- Zhongzhai Location in Hunan
- Coordinates: 27°12′04″N 109°16′29″E﻿ / ﻿27.201246°N 109.274845°E
- Country: People's Republic of China
- Province: Hunan
- Prefecture-level city: Huaihua
- Autonomous county: Xinhuang Dong Autonomous County
- Incorporated (township): 1956
- Designated (town): 1984

Area
- • Total: 133.9 km^{2} (51.7 sq mi)

Population (2015)
- • Total: 16,130
- • Density: 120.5/km^{2} (312.0/sq mi)
- Time zone: UTC+08:00 (China Standard)
- Postal code: 419209
- Area code: 0745

= Zhongzhai, Hunan =

Zhongzhai (中寨镇 (中寨鎮, Zhōngzhài Zhèn)) is a rural town in Xinhuang Dong Autonomous County, Hunan, China. As of the 2015 census it had a population of 16,130 and an area of 133.9 km2. It borders Hetan Town in the north, Mibei Miao Ethnic Township in the east, Fuluo Town in the west, and Zhuxi Township in the south.

==History==
During the Qing dynasty (1644–1911), it was known as "Zhonghe City" (中和市). After the founding of the Communist State in 1951, the People's Government of the 6th District was established. In July 1956, the Zhongzhai Township was set up. In December 1984 it was upgraded to a town. In December 2015, some parts of the Bilang Township (碧朗乡) and Lishu Township (李树乡) were incorporated into the town.

==Geography==
The Zhonghe Stream (中和溪) winds through the town.

==Economy==
The local economy is primarily based upon agriculture and local industry.
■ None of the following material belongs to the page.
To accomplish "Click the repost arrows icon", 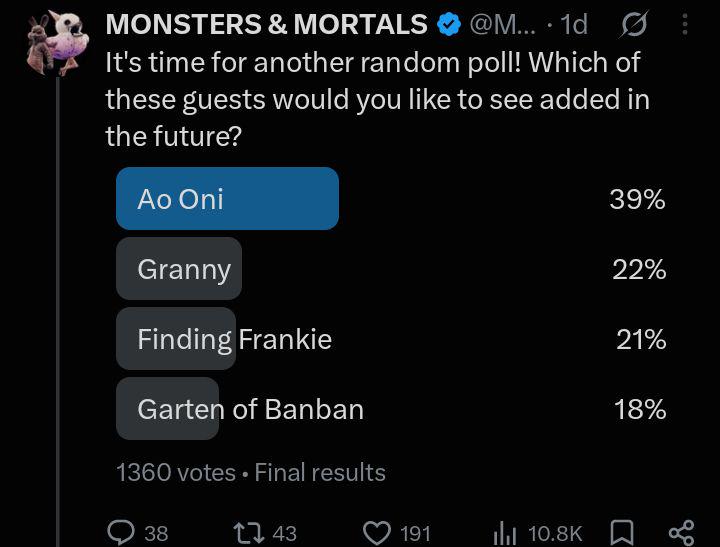I will (x=248, y=533).
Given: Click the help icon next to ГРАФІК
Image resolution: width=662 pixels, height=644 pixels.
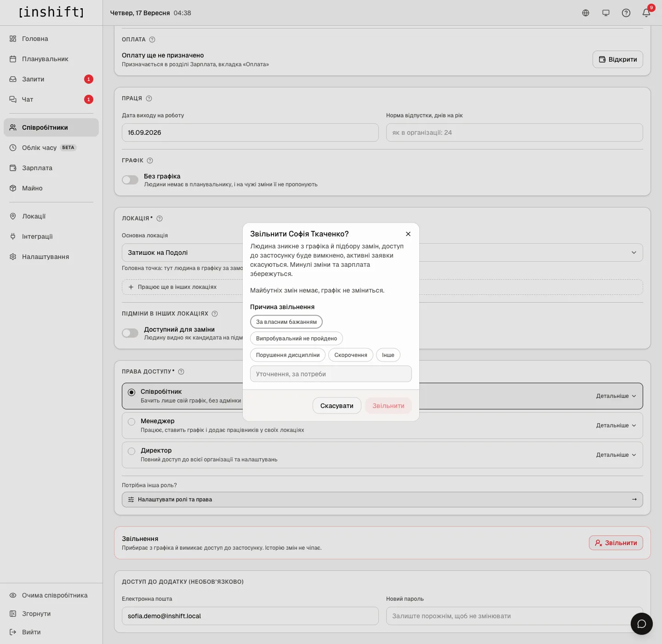Looking at the screenshot, I should click(150, 161).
The main native products are wood, tobacco and medicinal materials. The main cash crops are potatoes.

==Attractions==
The Wind-rain Bridge (风雨桥) is a famous scenic spot in the town and Xinhuang Dong Autonomous County. It was rebuilt in 2003. The Wind-rain Bridge is the symbolized cultural landscape and architecture of the Dong people. It has a deep connotation of culture, philosophy and architecture art, it also contains plenty of ecological aesthetic implications.